Your objective:
Say how many lines in the records hold "Task". Nothing but the number should be given.

The records:
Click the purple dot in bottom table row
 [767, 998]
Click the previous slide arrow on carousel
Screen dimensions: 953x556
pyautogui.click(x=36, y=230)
* * *
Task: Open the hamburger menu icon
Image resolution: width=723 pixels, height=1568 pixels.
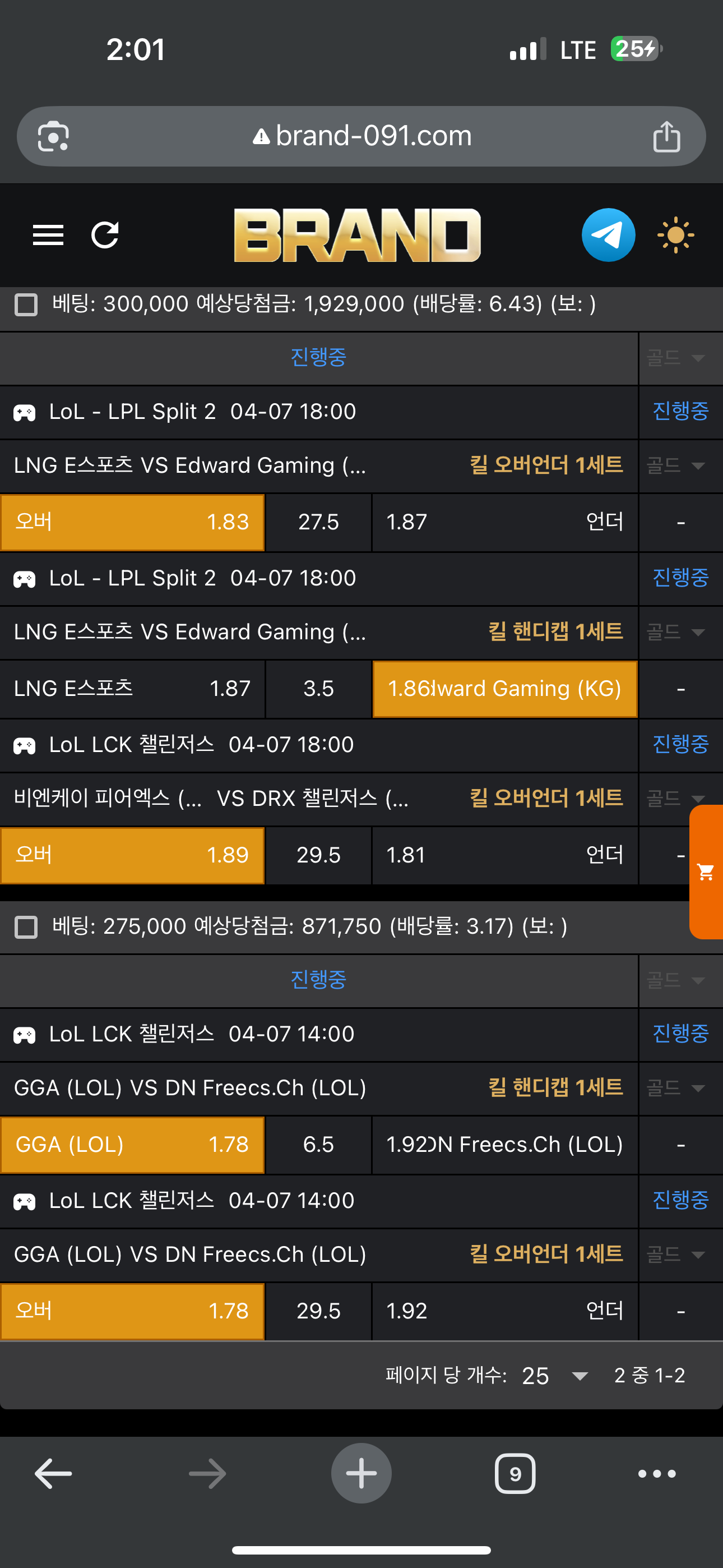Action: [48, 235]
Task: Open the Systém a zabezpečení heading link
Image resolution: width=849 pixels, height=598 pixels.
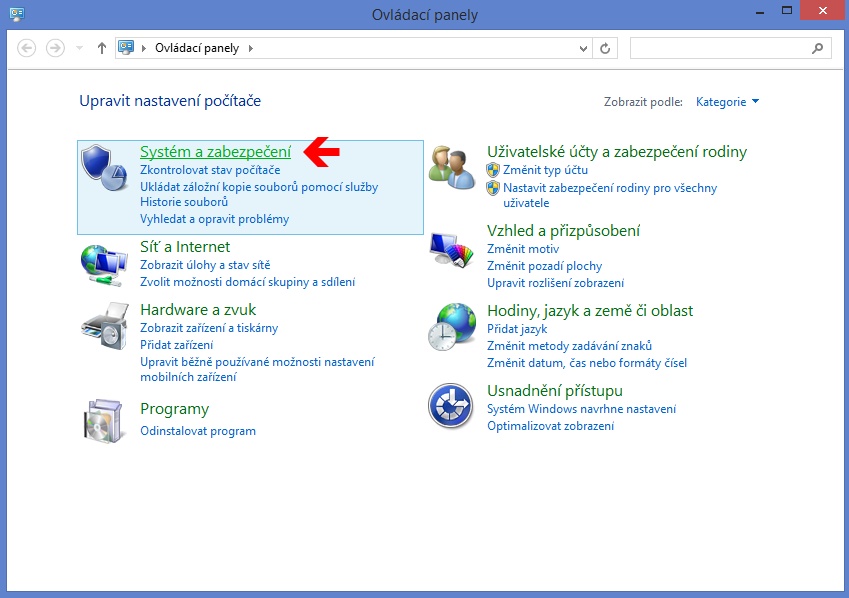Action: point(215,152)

Response to the exercise:
2